- AIM OF THE TASK
Please convert all the records below into a JSON list of strings, with one string for each line and blank lines omitted.

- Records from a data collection
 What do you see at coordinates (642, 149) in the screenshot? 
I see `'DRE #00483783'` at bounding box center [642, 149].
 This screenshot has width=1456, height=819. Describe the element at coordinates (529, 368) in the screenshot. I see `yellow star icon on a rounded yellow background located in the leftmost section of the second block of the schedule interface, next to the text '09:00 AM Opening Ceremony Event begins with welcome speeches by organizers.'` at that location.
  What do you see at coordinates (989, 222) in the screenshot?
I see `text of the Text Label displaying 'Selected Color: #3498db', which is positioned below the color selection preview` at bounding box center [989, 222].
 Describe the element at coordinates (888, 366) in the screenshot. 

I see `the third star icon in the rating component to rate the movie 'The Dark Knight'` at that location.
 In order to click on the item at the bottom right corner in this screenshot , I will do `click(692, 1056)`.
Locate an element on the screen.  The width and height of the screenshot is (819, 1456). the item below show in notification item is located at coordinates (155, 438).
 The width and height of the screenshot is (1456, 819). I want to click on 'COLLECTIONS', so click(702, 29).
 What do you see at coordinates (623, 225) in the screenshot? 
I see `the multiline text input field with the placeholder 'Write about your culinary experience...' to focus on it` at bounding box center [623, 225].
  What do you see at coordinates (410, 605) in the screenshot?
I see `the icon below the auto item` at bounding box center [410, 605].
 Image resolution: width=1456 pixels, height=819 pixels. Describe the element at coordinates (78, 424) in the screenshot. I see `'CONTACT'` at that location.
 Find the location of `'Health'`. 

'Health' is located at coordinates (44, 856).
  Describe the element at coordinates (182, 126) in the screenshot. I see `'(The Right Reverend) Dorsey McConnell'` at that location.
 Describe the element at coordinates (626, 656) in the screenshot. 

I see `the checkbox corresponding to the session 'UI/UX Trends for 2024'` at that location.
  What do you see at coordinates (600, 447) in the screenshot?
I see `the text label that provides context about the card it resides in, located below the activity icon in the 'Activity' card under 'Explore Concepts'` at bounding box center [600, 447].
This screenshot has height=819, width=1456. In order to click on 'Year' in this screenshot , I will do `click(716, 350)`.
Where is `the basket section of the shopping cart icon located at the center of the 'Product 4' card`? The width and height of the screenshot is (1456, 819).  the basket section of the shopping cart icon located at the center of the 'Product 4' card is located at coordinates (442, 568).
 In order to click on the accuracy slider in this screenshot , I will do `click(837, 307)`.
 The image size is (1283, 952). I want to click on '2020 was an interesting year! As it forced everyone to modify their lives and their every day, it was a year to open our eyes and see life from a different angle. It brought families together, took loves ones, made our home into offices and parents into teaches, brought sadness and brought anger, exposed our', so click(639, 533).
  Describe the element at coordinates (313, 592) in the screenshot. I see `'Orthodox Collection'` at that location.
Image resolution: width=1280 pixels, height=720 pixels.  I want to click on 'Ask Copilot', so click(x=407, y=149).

- SOLUTION FOR THIS TASK
[
  " What do you see at coordinates (642, 149) in the screenshot? ",
  "I see `'DRE #00483783'` at bounding box center [642, 149].",
  " This screenshot has width=1456, height=819. Describe the element at coordinates (529, 368) in the screenshot. I see `yellow star icon on a rounded yellow background located in the leftmost section of the second block of the schedule interface, next to the text '09:00 AM Opening Ceremony Event begins with welcome speeches by organizers.'` at that location.",
  "  What do you see at coordinates (989, 222) in the screenshot?",
  "I see `text of the Text Label displaying 'Selected Color: #3498db', which is positioned below the color selection preview` at bounding box center [989, 222].",
  " Describe the element at coordinates (888, 366) in the screenshot. ",
  "I see `the third star icon in the rating component to rate the movie 'The Dark Knight'` at that location.",
  " In order to click on the item at the bottom right corner in this screenshot , I will do `click(692, 1056)`.",
  "Locate an element on the screen.  The width and height of the screenshot is (819, 1456). the item below show in notification item is located at coordinates (155, 438).",
  " The width and height of the screenshot is (1456, 819). I want to click on 'COLLECTIONS', so click(702, 29).",
  " What do you see at coordinates (623, 225) in the screenshot? ",
  "I see `the multiline text input field with the placeholder 'Write about your culinary experience...' to focus on it` at bounding box center [623, 225].",
  "  What do you see at coordinates (410, 605) in the screenshot?",
  "I see `the icon below the auto item` at bounding box center [410, 605].",
  " Image resolution: width=1456 pixels, height=819 pixels. Describe the element at coordinates (78, 424) in the screenshot. I see `'CONTACT'` at that location.",
  " Find the location of `'Health'`. ",
  "'Health' is located at coordinates (44, 856).",
  "  Describe the element at coordinates (182, 126) in the screenshot. I see `'(The Right Reverend) Dorsey McConnell'` at that location.",
  " Describe the element at coordinates (626, 656) in the screenshot. ",
  "I see `the checkbox corresponding to the session 'UI/UX Trends for 2024'` at that location.",
  "  What do you see at coordinates (600, 447) in the screenshot?",
  "I see `the text label that provides context about the card it resides in, located below the activity icon in the 'Activity' card under 'Explore Concepts'` at bounding box center [600, 447].",
  "This screenshot has height=819, width=1456. In order to click on 'Year' in this screenshot , I will do `click(716, 350)`.",
  "Where is `the basket section of the shopping cart icon located at the center of the 'Product 4' card`? The width and height of the screenshot is (1456, 819).  the basket section of the shopping cart icon located at the center of the 'Product 4' card is located at coordinates (442, 568).",
  " In order to click on the accuracy slider in this screenshot , I will do `click(837, 307)`.",
  " The image size is (1283, 952). I want to click on '2020 was an interesting year! As it forced everyone to modify their lives and their every day, it was a year to open our eyes and see life from a different angle. It brought families together, took loves ones, made our home into offices and parents into teaches, brought sadness and brought anger, exposed our', so click(639, 533).",
  "  Describe the element at coordinates (313, 592) in the screenshot. I see `'Orthodox Collection'` at that location.",
  "Image resolution: width=1280 pixels, height=720 pixels.  I want to click on 'Ask Copilot', so click(x=407, y=149)."
]